Distributed Execution Architecture

This document describes the architecture of orbiter-distributed, which enables horizontal scaling of agent execution across multiple workers using Redis for task queuing, event streaming, and state management.

System Architecture

mermaid

graph TB
    subgraph Client ["Client Process"]
        App["Application Code"]
        DFn["distributed()"]
        TH["TaskHandle"]
    end

    subgraph Redis ["Redis"]
        TS["Task Stream<br/><code>orbiter:tasks</code>"]
        THash["Task Hashes<br/><code>orbiter:task:{id}</code>"]
        PS["Pub/Sub Channels<br/><code>orbiter:events:{id}</code>"]
        ES["Event Streams<br/><code>orbiter:stream:{id}</code>"]
        CS["Cancel Channels<br/><code>orbiter:cancel:{id}</code>"]
        HB["Worker Heartbeats<br/><code>orbiter:workers:{id}</code>"]
        IX["Task Index<br/><code>orbiter:task:index</code>"]
    end

    subgraph Workers ["Worker Pool"]
        W1["Worker 1"]
        W2["Worker 2"]
        WN["Worker N"]
    end

    subgraph Temporal ["Temporal (Optional)"]
        TC["Temporal Server"]
        TW["Temporal Worker"]
    end

    App --> DFn
    DFn -->|"XADD payload"| TS
    DFn -->|"HSET status=PENDING"| THash
    DFn --> TH

    TS -->|"XREADGROUP"| W1
    TS -->|"XREADGROUP"| W2
    TS -->|"XREADGROUP"| WN

    W1 -->|"PUBLISH event"| PS
    W1 -->|"XADD event"| ES
    W1 -->|"HSET status"| THash
    W1 -->|"HSET heartbeat"| HB

    TH -->|"SUBSCRIBE"| PS
    TH -->|"XRANGE replay"| ES
    TH -->|"HGETALL status"| THash
    TH -->|"PUBLISH cancel"| CS
    CS -->|"cancel signal"| W1

    W1 -.->|"executor=temporal"| TC
    TC -.-> TW

Component Descriptions

TaskBroker (`broker.py`)

The task broker manages the Redis Streams-based task queue. It provides durable, multi-worker task distribution using consumer groups.

Key operations:

Method	Redis Command	Description
`connect()`	`XGROUP CREATE ... MKSTREAM`	Creates the consumer group and stream
`submit(task)`	`XADD`	Enqueues a serialized `TaskPayload`
`claim(worker_id)`	`XREADGROUP ... >`	Blocking pop for the next available task
`ack(task_id)`	`XACK`	Acknowledges successful processing
`nack(task_id)`	`XRANGE` + `XACK` + `XADD`	Re-enqueues a task for retry
`cancel(task_id)`	`PUBLISH` + `HSET`	Sends cancel signal and updates status

Consumer group model: All workers join the same consumer group ({queue_name}:group). Redis distributes messages across consumers so each task is claimed by exactly one worker. The > special ID in XREADGROUP means “only new messages not yet delivered to this consumer.”

Worker (`worker.py`)

The worker is the core execution engine. It runs a claim-execute loop, processing tasks and publishing streaming events.

Lifecycle:

mermaid

stateDiagram-v2
    [*] --> Connecting: start()

Records –

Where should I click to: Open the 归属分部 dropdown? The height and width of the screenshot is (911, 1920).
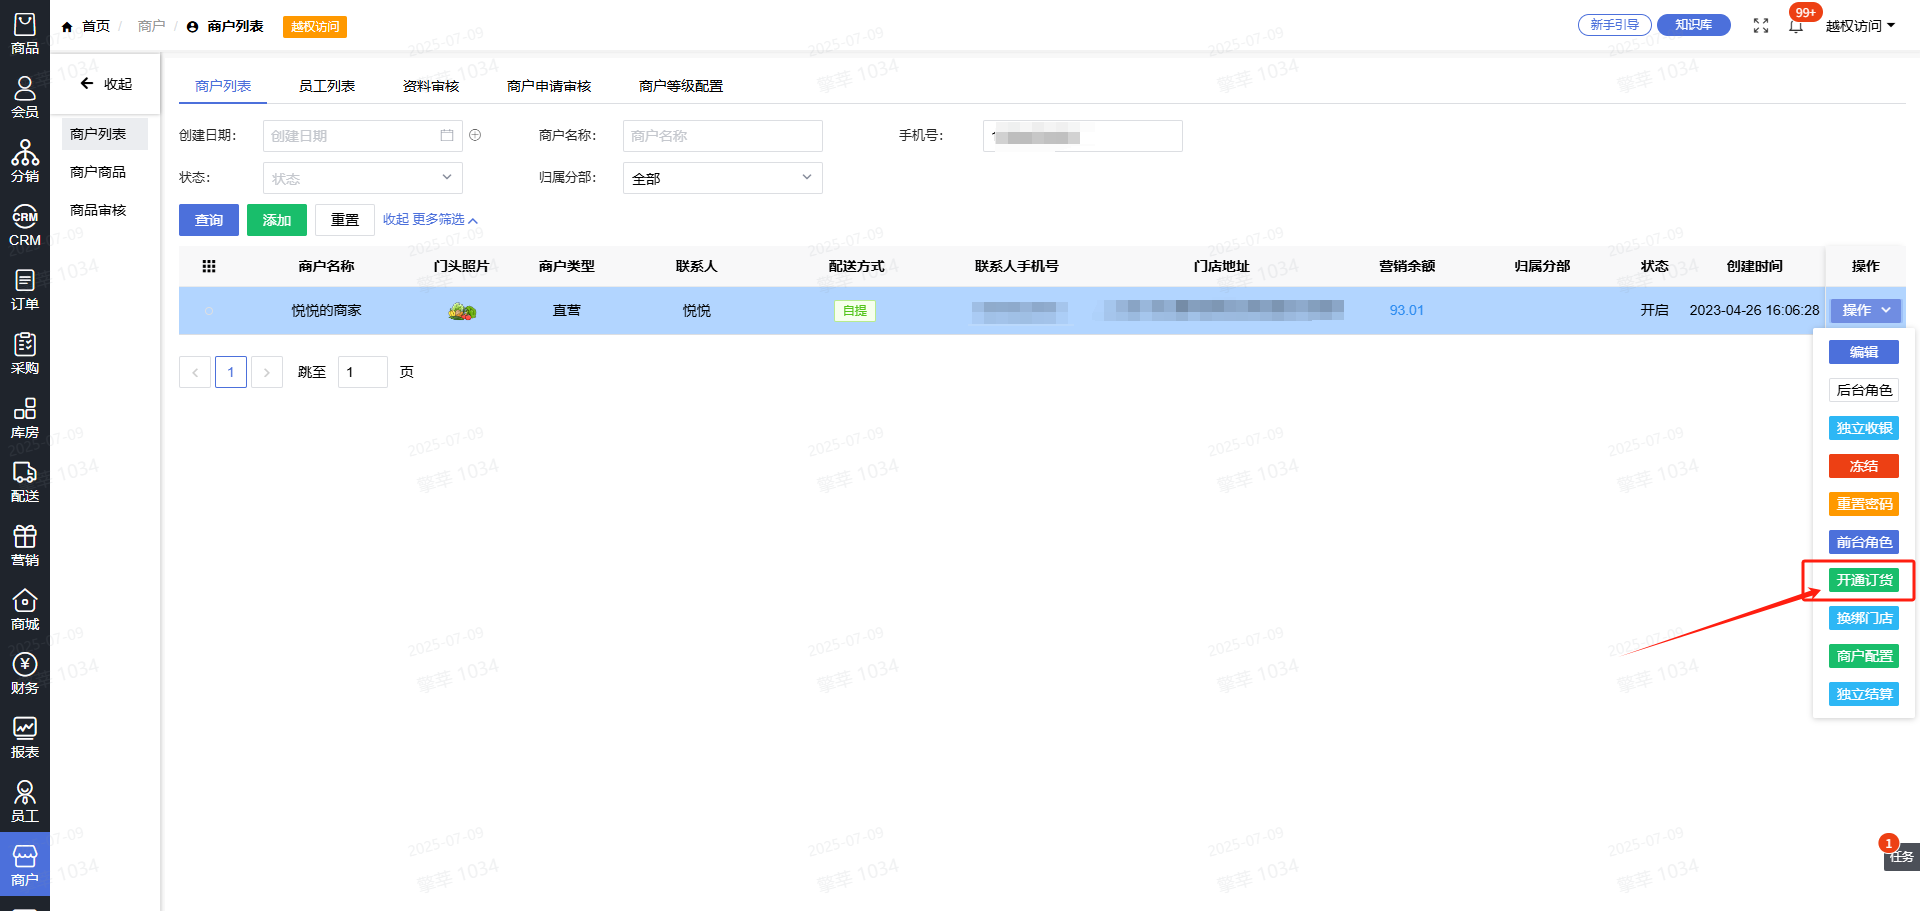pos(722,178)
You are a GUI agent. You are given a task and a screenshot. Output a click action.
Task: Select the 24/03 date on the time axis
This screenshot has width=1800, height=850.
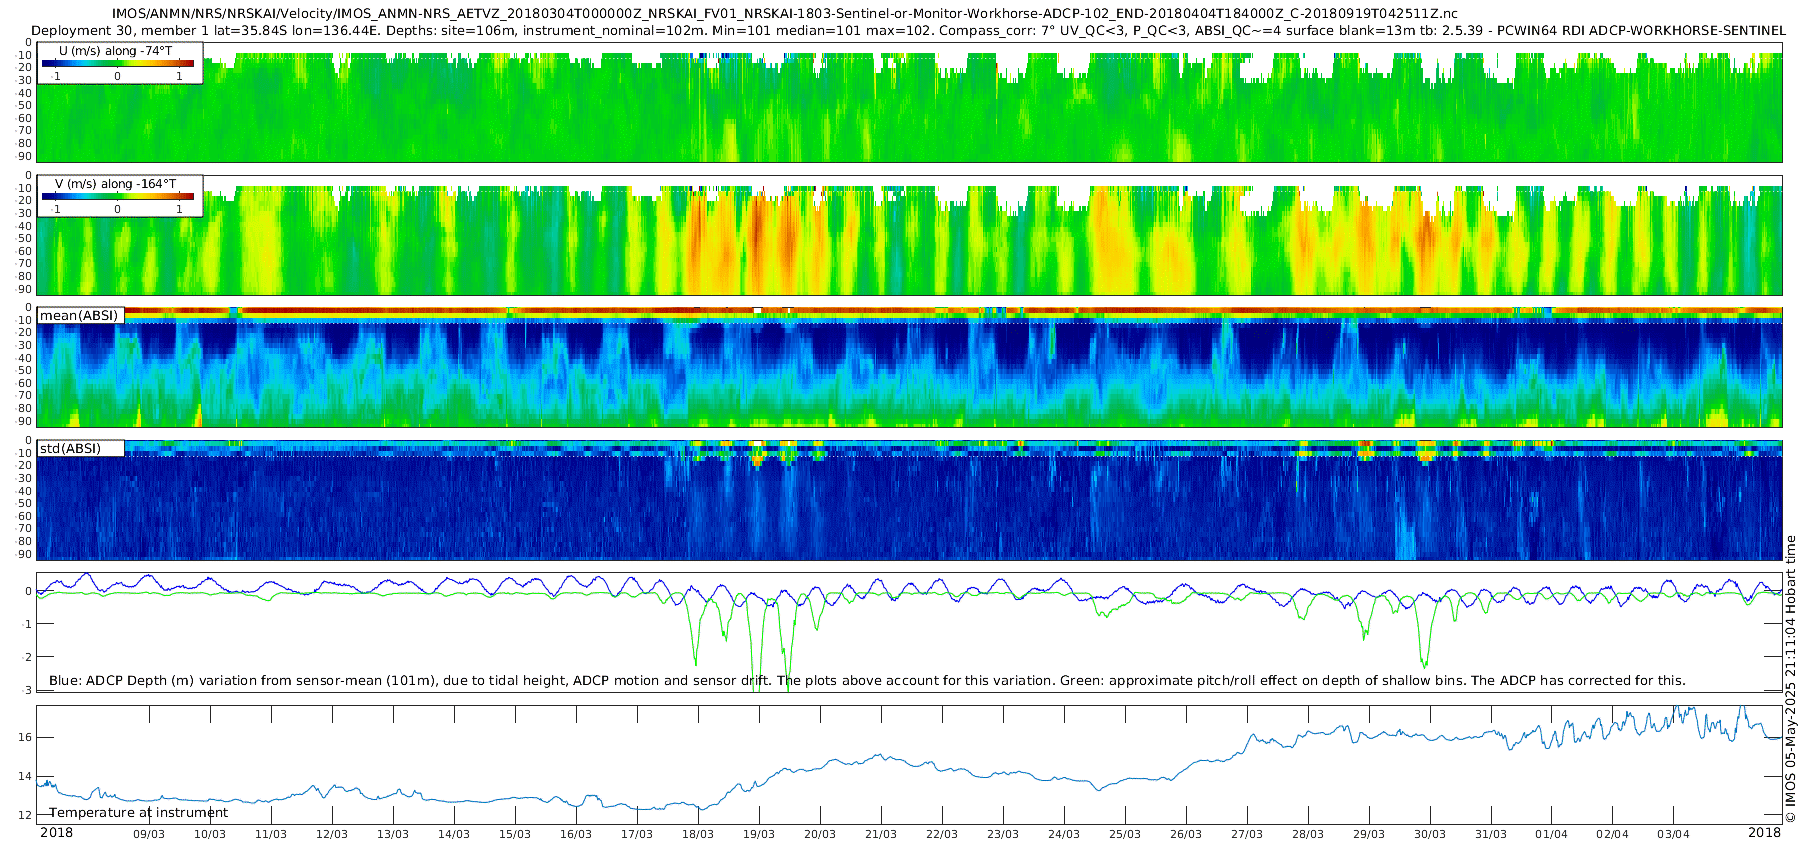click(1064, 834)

==

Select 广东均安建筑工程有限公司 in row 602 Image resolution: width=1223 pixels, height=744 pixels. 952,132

...

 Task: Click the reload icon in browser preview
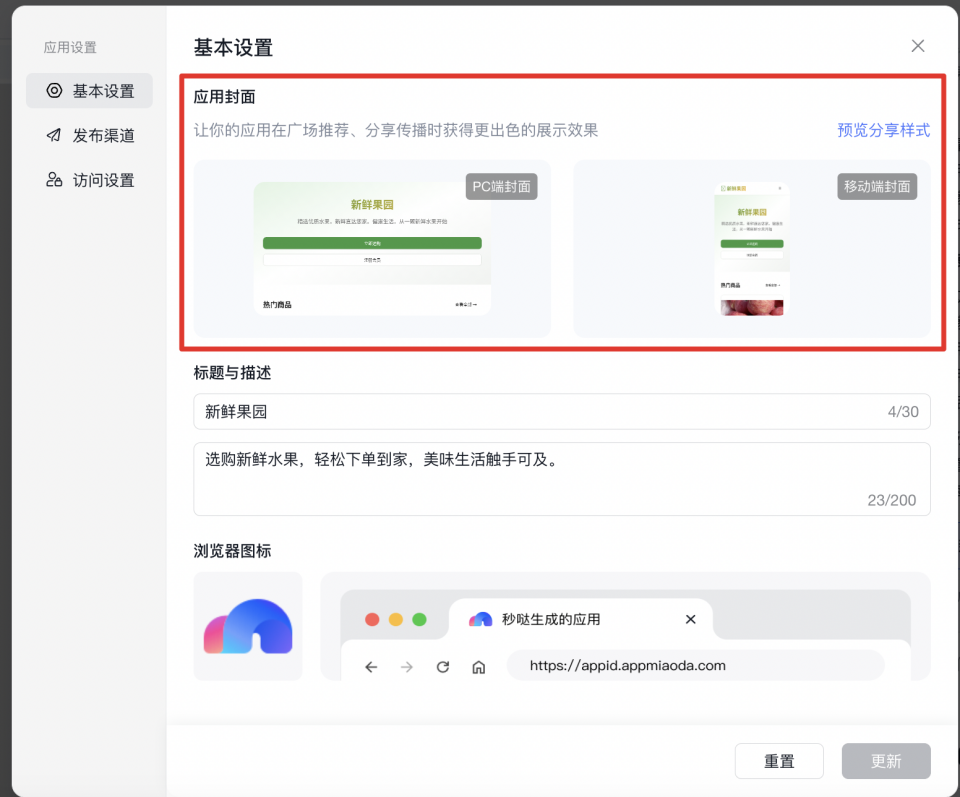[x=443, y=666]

Stated goal 1 –
Answer these questions from the document on distributed execution architecture:
(a) Which tool does orbiter-distributed use for task queuing, event streaming, and state management?
(b) Which Redis command does the `claim(worker_id)` method use?
(c) What does the > special ID in XREADGROUP mean?
Stated goal 2 – Write the next part of the document on distributed execution architecture, starting after its last line.

Output 1 –
(a) Redis
(b) `XREADGROUP ... >`
(c) Only new messages not yet delivered to this consumer.

Output 2 –
    Connecting --> ClaimLoop: broker/store/publisher connected
    ClaimLoop --> Claiming: check queue
    Claiming --> Executing: task claimed
    Claiming --> Claiming: no task (timeout)
    Executing --> Claiming: task completed/failed
    ClaimLoop --> Disconnecting: shutdown signal
    Disconnecting --> [*]: cleanup complete

Per-task execution flow:

Claims task from queue via TaskBroker.claim()
Sets task status to RUNNING in TaskStore
Starts a cancel listener (Pub/Sub subscription on orbiter:cancel:{task_id})
Reconstructs Agent or Swarm from agent_config via from_dict()
Calls run.stream(agent, input, detailed=task.detailed)
Publishes each StreamEvent via EventPublisher
On completion: sets status to COMPLETED, acknowledges the task
On failure: sets status to FAILED, nacks if retries remain
On cancellation: sets status to CANCELLED, emits StatusEvent(status='cancelled')
Records metrics (duration, wait time, success/failure)

Concurrency: The concurrency parameter spawns multiple _claim_loop coroutines, allowing a single worker process to execute multiple tasks in parallel.

Heartbeat: A separate Redis connection publishes health data to orbiter:workers:{worker_id} as a Redis hash with a configurable TTL (default 30s). The heartbeat fires every heartbeat_ttl / 3 seconds.

EventPublisher / EventSubscriber (`events.py`)

Events are published to two destinations for different consumption patterns:

mermaid

graph LR
    Worker -->|"publish(task_id, event)"| EP["EventPublisher"]
    EP -->|"PUBLISH (JSON)"| PubSub["Pub/Sub Channel<br/><code>orbiter:events:{id}</code>"]
    EP -->|"XADD (JSON)"| Stream["Redis Stream<br/><code>orbiter:stream:{id}</code>"]

    PubSub -->|"subscribe()"| Live["Live Consumer<br/>(real-time)"]
    Stream -->|"replay()"| Replay["Replay Consumer<br/>(persistent)"]

Channel	Redis Type	Use Case	Delivery
`orbiter:events:{task_id}`	Pub/Sub	Live real-time events	At-most-once, only active subscribers
`orbiter:stream:{task_id}`	Stream	Replay / persistence	Durable, TTL-based expiry (default 1h)

Event deserialization: Events are serialized as JSON with a type discriminator field. _deserialize_event() uses _EVENT_TYPE_MAP to reconstruct the correct Pydantic model from JSON.

Subscriber termination: subscribe() automatically ends the async iterator when a terminal StatusEvent is received (status is completed, error, or cancelled).

TaskStore (`store.py`)

The task store tracks task status using Redis hashes with TTL-based auto-cleanup.

Data model per task:

Redis Key	Type	Contents
`orbiter:task:{task_id}`	Hash	`task_id`, `status`, `worker_id`, `started_at`, `completed_at`, `result` (JSON), `error`, `retries`
`orbiter:task:index`	Set	All known `task_id` values (for listing)

Each hash has a configurable TTL (default 24h) set on every set_status() call. The secondary index set enables list_tasks() without scanning all Redis keys.

TaskHandle / `distributed()` (`client.py`)

The distributed() function is the main public API. It serializes the agent, submits the task, and returns a TaskHandle.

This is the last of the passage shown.